**WHAT YOU ARE ASKED TO DO:** The response must contain the complete data, printed exactly.

····················

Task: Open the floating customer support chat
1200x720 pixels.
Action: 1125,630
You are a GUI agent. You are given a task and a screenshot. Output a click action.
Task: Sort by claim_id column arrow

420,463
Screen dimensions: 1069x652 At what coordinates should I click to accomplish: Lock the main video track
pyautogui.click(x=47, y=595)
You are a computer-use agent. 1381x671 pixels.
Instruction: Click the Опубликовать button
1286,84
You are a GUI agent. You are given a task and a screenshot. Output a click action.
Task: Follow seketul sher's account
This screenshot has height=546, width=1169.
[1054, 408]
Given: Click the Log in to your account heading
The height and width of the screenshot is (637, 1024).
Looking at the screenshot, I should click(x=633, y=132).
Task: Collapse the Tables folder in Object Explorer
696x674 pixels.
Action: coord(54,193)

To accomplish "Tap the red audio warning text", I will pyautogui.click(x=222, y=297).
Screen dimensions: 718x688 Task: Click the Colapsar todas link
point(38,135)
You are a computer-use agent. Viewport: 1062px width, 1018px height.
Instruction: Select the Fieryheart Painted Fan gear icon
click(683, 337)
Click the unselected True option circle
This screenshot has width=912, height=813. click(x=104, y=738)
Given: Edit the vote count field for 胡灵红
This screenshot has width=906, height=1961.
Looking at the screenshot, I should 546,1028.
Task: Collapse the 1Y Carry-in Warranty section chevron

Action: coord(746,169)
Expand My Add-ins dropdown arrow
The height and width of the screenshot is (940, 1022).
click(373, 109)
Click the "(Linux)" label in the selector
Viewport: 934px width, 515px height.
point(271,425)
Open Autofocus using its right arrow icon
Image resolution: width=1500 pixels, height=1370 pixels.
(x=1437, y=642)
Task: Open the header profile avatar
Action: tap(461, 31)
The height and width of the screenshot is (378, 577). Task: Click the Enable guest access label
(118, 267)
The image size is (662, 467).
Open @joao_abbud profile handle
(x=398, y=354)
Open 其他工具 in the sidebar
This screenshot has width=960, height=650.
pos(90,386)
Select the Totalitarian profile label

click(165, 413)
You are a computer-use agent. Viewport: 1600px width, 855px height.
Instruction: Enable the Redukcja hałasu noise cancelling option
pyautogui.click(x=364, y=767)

····················

**SOLUTION TO THIS PROBLEM:**
Task: Open the floating customer support chat
1200x720 pixels.
Action: 1125,630
You are a GUI agent. You are given a task and a screenshot. Output a click action.
Task: Sort by claim_id column arrow

420,463
Screen dimensions: 1069x652 At what coordinates should I click to accomplish: Lock the main video track
pyautogui.click(x=47, y=595)
You are a computer-use agent. 1381x671 pixels.
Instruction: Click the Опубликовать button
1286,84
You are a GUI agent. You are given a task and a screenshot. Output a click action.
Task: Follow seketul sher's account
This screenshot has height=546, width=1169.
[1054, 408]
Given: Click the Log in to your account heading
The height and width of the screenshot is (637, 1024).
Looking at the screenshot, I should click(x=633, y=132).
Task: Collapse the Tables folder in Object Explorer
696x674 pixels.
Action: coord(54,193)

To accomplish "Tap the red audio warning text", I will pyautogui.click(x=222, y=297).
Screen dimensions: 718x688 Task: Click the Colapsar todas link
point(38,135)
You are a computer-use agent. Viewport: 1062px width, 1018px height.
Instruction: Select the Fieryheart Painted Fan gear icon
click(683, 337)
Click the unselected True option circle
This screenshot has width=912, height=813. click(x=104, y=738)
Given: Edit the vote count field for 胡灵红
This screenshot has width=906, height=1961.
Looking at the screenshot, I should 546,1028.
Task: Collapse the 1Y Carry-in Warranty section chevron

Action: coord(746,169)
Expand My Add-ins dropdown arrow
The height and width of the screenshot is (940, 1022).
click(373, 109)
Click the "(Linux)" label in the selector
Viewport: 934px width, 515px height.
point(271,425)
Open Autofocus using its right arrow icon
Image resolution: width=1500 pixels, height=1370 pixels.
(x=1437, y=642)
Task: Open the header profile avatar
Action: tap(461, 31)
The height and width of the screenshot is (378, 577). Task: Click the Enable guest access label
(118, 267)
The image size is (662, 467).
Open @joao_abbud profile handle
(x=398, y=354)
Open 其他工具 in the sidebar
This screenshot has width=960, height=650.
pos(90,386)
Select the Totalitarian profile label

click(165, 413)
You are a computer-use agent. Viewport: 1600px width, 855px height.
Instruction: Enable the Redukcja hałasu noise cancelling option
pyautogui.click(x=364, y=767)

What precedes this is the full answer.